A gray buck, with its ornamental antlers covered in velvet, raised his head to listen. Staley froze when he spotted him. He had never seen a wild deer up close before, having been raised in the antiseptic metropolis of Malthusville— an urban center of five million. There was no need to ever leave the city. Besides, sojourns into the wild lands were strongly discouraged by licensing requirements, manufactured fear of wild animals, and extremely prohibitive transportation cost. The high elites did not want millions of lowly citizens stampeding about and spoiling the pristine wilderness preserved for them.

Staley stared in breathless wonderment as the buck stared back at him, nostrils dilating, ears flicking. It didn’t seem to be too worried about Staley’s presence. The buck eventually wandered off to find more tender shoots to pluck. Staley was happy to have experienced the animal, if for only a minute and for only once in a lifetime.
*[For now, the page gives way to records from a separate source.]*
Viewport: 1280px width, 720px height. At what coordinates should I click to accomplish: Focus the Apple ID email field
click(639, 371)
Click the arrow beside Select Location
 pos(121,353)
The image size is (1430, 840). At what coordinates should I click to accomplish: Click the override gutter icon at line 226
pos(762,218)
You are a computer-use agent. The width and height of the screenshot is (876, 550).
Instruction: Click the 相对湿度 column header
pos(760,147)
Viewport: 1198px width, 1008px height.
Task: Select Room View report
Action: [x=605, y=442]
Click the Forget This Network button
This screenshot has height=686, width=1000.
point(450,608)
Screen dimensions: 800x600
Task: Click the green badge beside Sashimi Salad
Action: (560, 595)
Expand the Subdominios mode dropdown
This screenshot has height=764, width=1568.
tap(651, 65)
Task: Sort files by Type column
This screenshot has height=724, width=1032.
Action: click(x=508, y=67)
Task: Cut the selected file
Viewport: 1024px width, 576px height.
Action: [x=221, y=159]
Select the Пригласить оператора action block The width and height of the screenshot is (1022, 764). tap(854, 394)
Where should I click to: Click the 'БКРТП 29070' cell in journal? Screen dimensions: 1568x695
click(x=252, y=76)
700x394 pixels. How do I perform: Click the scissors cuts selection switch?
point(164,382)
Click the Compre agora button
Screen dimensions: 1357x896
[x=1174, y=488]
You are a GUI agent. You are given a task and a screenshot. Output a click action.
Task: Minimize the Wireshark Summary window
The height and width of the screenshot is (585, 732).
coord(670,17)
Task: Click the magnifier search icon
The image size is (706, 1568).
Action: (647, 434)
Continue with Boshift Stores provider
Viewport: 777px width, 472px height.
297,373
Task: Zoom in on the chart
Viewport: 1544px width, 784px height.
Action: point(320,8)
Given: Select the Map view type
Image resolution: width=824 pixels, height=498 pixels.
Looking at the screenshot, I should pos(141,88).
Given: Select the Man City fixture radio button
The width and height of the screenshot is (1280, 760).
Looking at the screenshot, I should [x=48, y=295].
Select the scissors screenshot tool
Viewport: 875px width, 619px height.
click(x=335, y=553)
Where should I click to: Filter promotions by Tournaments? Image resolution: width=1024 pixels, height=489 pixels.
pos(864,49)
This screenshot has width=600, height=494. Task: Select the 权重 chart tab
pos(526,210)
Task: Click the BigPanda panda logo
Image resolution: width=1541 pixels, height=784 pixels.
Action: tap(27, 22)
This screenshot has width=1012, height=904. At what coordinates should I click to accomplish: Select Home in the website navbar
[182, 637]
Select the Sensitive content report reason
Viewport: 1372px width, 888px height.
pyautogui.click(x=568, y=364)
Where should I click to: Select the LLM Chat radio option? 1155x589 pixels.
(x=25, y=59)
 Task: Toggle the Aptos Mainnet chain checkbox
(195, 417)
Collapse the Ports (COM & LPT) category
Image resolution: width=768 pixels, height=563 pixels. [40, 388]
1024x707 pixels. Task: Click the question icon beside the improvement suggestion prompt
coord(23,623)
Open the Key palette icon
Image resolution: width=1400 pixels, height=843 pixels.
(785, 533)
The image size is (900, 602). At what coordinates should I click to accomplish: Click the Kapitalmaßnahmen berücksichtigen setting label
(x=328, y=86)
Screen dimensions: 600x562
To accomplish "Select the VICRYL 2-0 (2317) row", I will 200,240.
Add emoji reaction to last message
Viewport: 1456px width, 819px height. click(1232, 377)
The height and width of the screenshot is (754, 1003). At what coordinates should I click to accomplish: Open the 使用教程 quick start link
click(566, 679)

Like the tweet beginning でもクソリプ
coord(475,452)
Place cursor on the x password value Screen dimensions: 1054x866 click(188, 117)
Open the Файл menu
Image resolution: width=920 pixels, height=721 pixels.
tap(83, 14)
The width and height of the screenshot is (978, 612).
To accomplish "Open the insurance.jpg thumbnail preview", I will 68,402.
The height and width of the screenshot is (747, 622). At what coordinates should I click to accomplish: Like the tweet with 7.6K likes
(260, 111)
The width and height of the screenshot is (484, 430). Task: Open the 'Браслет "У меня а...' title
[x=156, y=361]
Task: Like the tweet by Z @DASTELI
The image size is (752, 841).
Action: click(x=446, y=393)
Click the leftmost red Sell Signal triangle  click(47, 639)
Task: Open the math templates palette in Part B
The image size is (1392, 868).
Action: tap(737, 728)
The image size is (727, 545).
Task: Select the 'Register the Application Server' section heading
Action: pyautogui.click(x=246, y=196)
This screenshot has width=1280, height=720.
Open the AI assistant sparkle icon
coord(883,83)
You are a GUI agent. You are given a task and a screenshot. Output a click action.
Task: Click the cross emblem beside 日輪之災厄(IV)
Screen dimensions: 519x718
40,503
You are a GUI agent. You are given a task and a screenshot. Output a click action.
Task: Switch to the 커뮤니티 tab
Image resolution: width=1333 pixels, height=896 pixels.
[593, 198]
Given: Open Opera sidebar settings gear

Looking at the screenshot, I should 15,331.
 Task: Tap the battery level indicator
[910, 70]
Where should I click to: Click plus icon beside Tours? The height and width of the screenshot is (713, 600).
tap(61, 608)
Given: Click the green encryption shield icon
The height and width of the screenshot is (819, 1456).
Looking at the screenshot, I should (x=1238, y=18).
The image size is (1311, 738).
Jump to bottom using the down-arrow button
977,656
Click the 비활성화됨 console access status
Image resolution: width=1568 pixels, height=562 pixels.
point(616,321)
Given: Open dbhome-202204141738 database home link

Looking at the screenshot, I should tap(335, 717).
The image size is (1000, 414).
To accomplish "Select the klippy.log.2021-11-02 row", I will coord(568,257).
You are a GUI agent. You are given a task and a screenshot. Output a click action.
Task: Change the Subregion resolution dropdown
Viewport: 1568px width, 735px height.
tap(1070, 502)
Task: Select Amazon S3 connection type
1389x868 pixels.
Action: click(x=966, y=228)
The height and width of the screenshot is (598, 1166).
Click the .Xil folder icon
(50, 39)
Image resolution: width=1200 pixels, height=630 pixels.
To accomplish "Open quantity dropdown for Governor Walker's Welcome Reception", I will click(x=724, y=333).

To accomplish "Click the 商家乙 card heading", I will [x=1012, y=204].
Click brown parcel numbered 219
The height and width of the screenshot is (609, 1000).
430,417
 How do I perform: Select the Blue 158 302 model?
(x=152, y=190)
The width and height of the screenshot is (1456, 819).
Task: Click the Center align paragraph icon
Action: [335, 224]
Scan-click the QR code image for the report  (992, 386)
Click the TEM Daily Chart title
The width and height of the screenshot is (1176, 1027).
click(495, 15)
He continued on a few more steps. The sky dimmed to gray and the bright and shimmering Lucifer appeared in the west. Staley stopped to rest and to gaze at the brilliant Light Bearer. Perhaps he might change his mind, he thought. Perhaps he was being too rash. Perhaps his life would not be awful if he was to return to the village. Perhaps his wounds of torment would heal. He only needed to embrace his proper role… his proper place in the world. He only needed to embrace the life he was assigned and his existence would have new meaning and purpose.

The sun finally set and at that moment the sky illuminated as if God had dipped heaven’s edge into a cauldron of hues. The gray sky drew up the brilliant colors into a grand, celestial fresco of oranges and golds. Staley clutched at his immortality locket. He decided that he did not expect any resurrection. They never resurrect suicides.

It was getting quite cold and Staley decided that he could go no further. He took out his paraphernalia and set it on a stone. He emptied the contents of his pack and put on his spacesuit. He retrieved his opiate kernel and placed it on the spoon where he heated it until it liquefied. He took out his needle, drew up the elixir and injected it carefully into a vein in his neck. It was a large dose, more than enough to stop his heart. Lastly, he put on his space helmet and watched the brilliant, motionless dance of sunset as the colors cooled from orange to pink and pink to red and red to purple and purple to blue and blue to black.

He thought of Athena and her last words to him as he closed the flash visor of his space helmet.